Task to complete.
Set down each record that follows exactly. Drop the images.

Top of Data under study

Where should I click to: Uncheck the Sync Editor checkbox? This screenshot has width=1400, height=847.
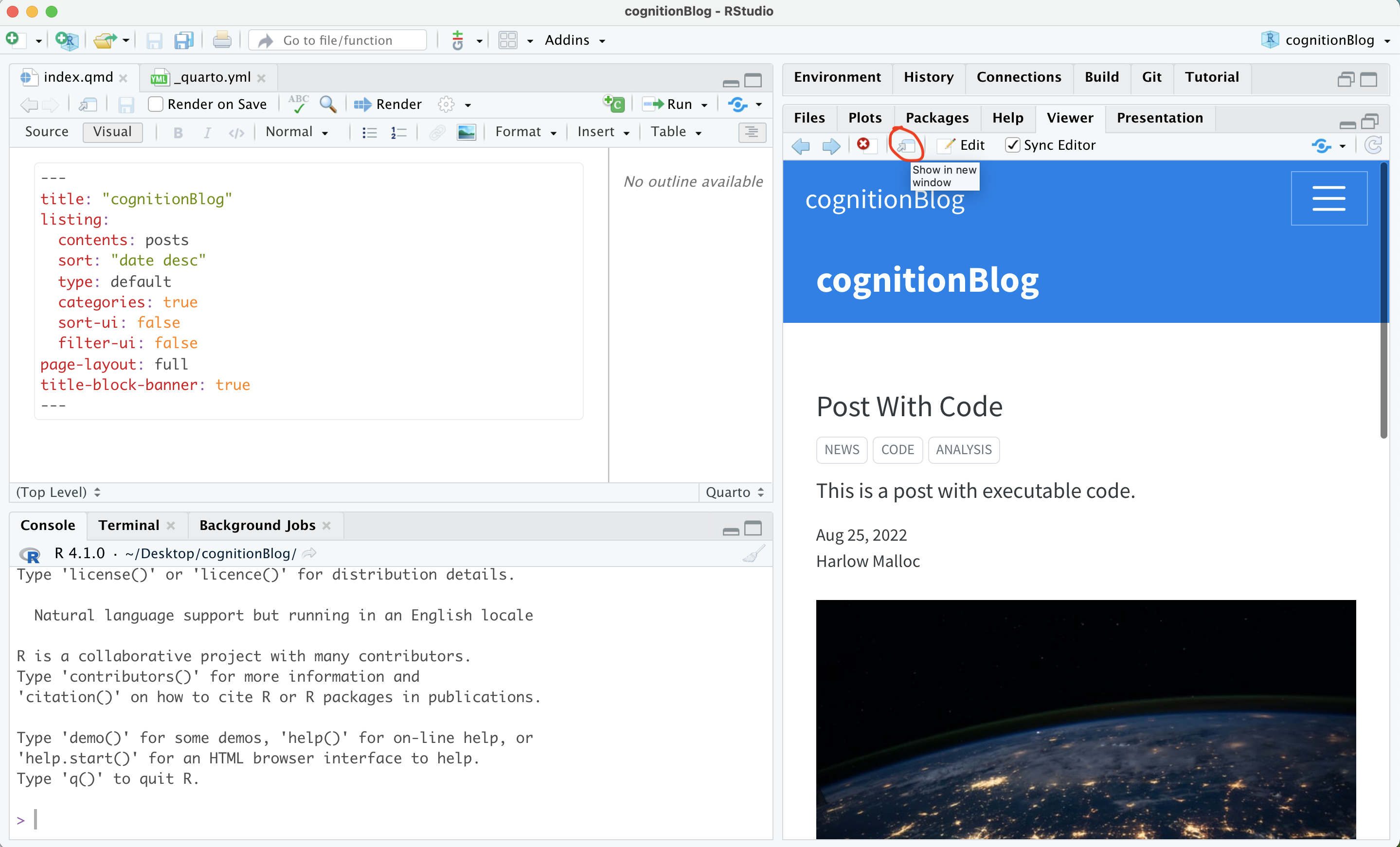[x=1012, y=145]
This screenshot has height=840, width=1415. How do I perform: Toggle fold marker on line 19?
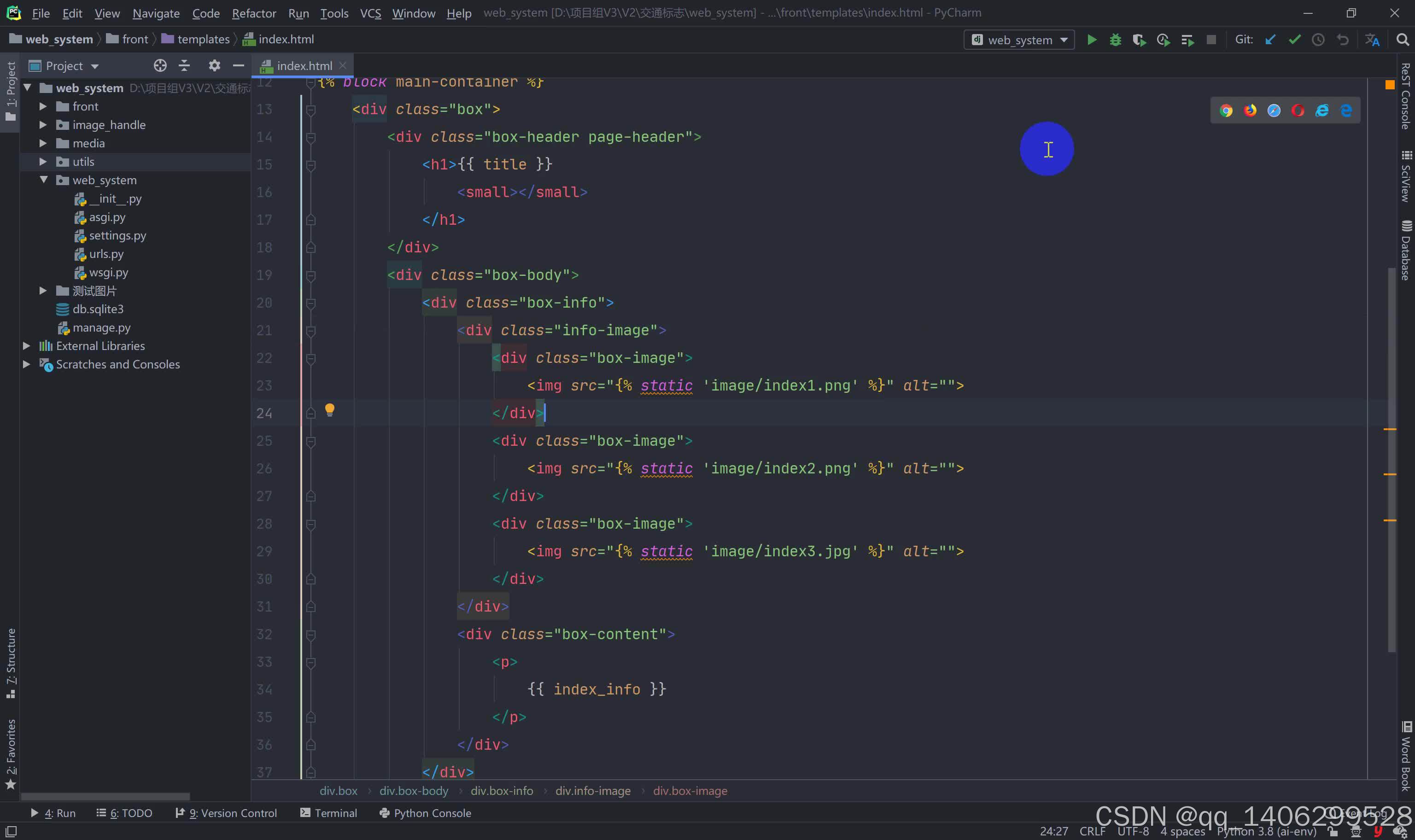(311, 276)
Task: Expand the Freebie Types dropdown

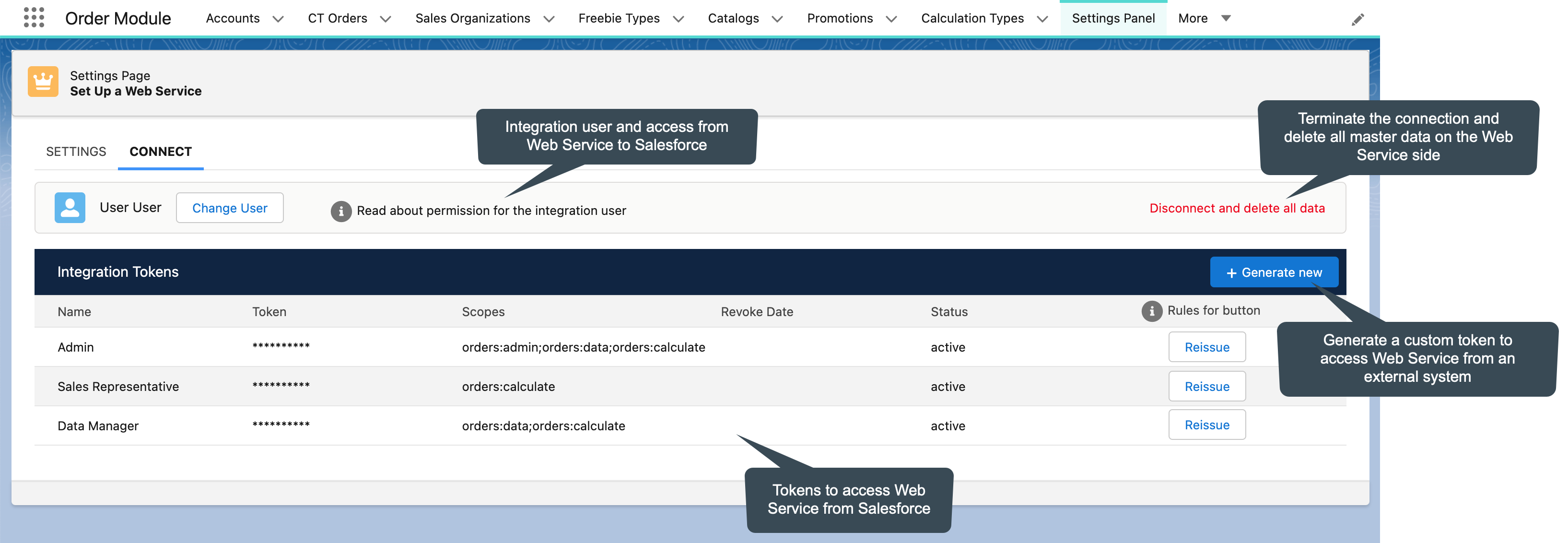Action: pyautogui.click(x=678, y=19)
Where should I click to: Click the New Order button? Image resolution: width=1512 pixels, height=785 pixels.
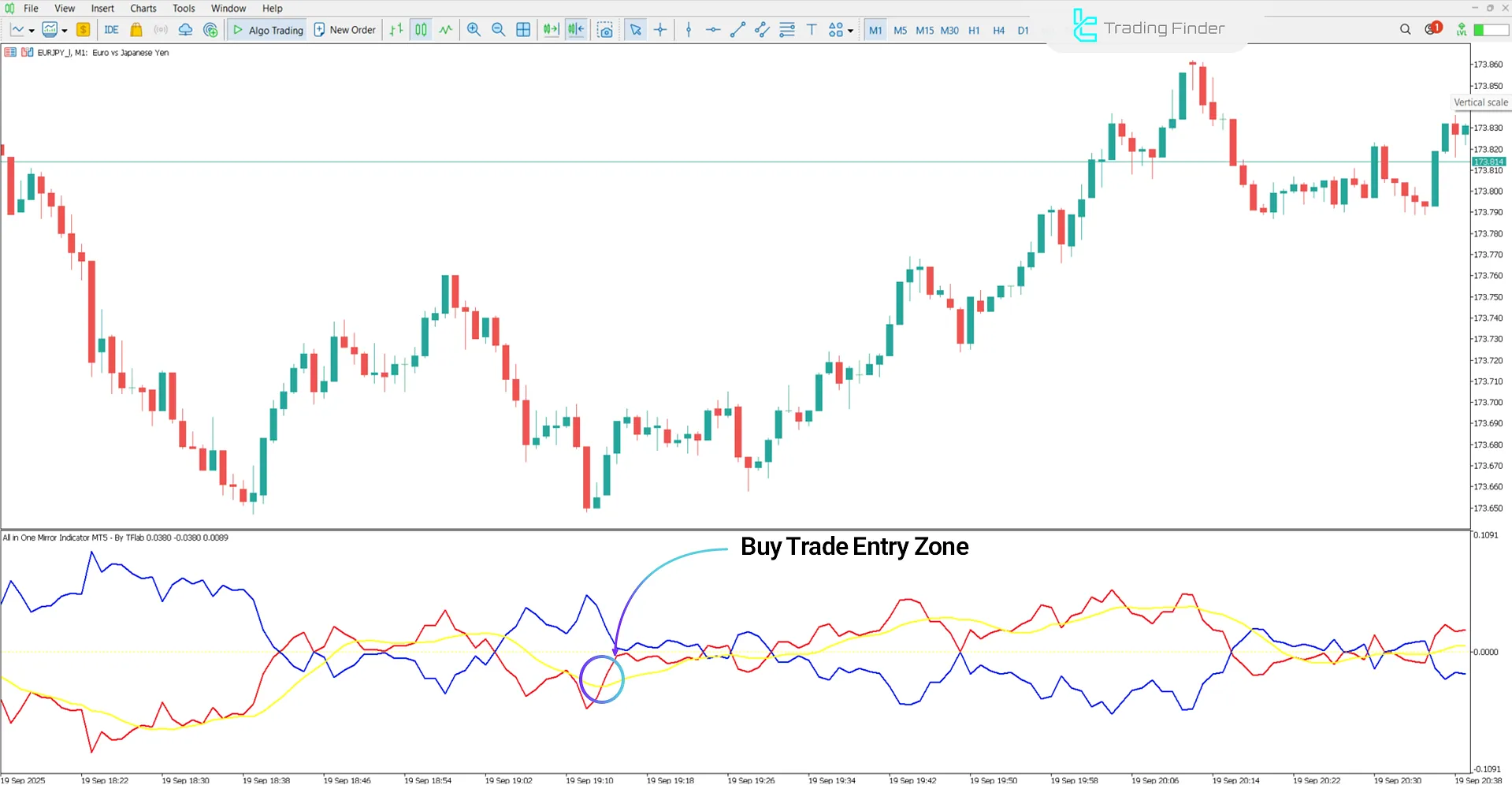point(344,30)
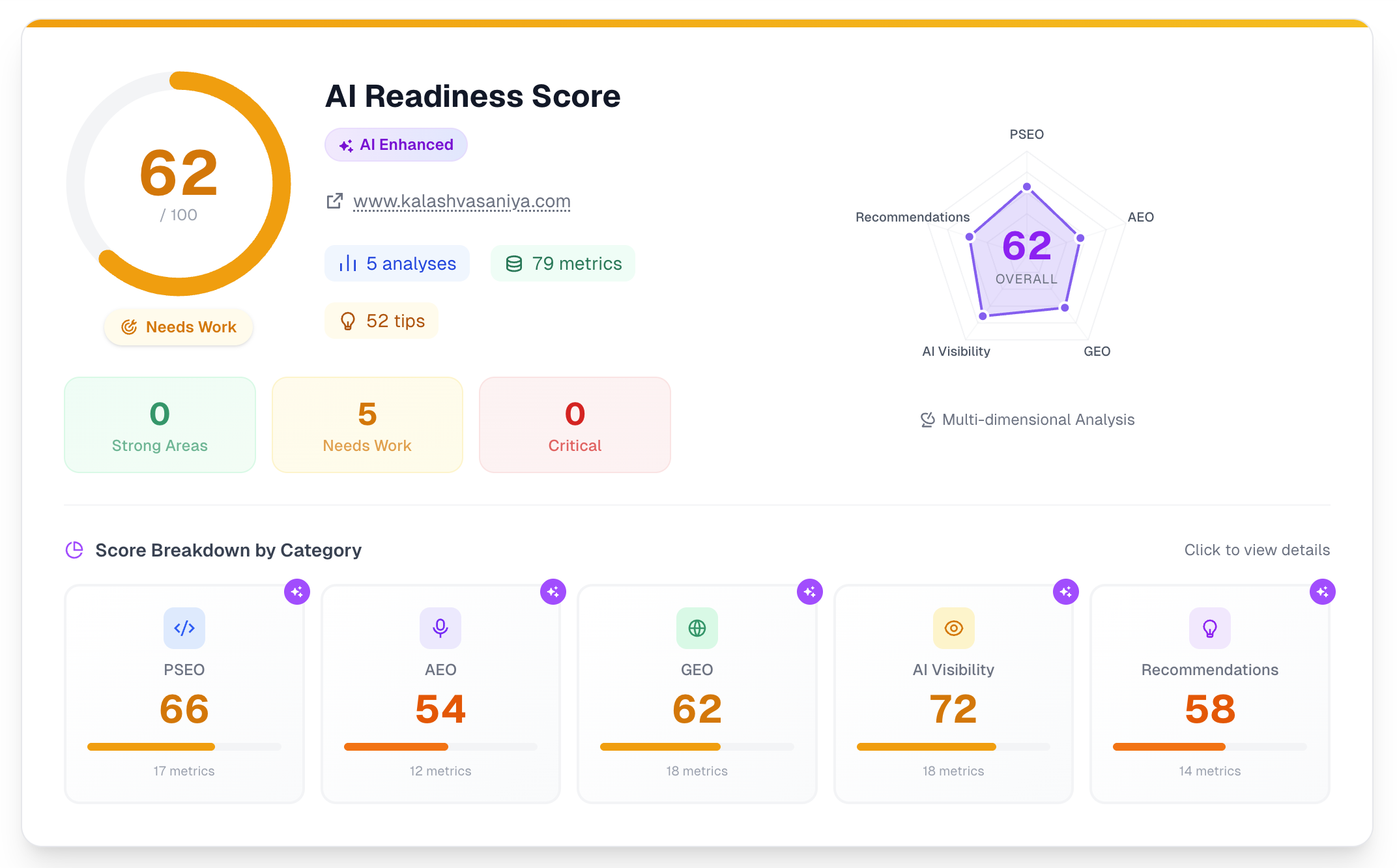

Bottom of Data under study

Answer to this task.
Where should I click to: Uncheck the Sync Editor checkbox? This screenshot has width=1400, height=847.
[x=1012, y=145]
This screenshot has height=840, width=1415. How do I perform: Toggle fold marker on line 19?
(311, 276)
Task: Expand the Freebie Types dropdown

Action: pyautogui.click(x=678, y=19)
Where should I click to: Click the New Order button? Image resolution: width=1512 pixels, height=785 pixels.
point(344,30)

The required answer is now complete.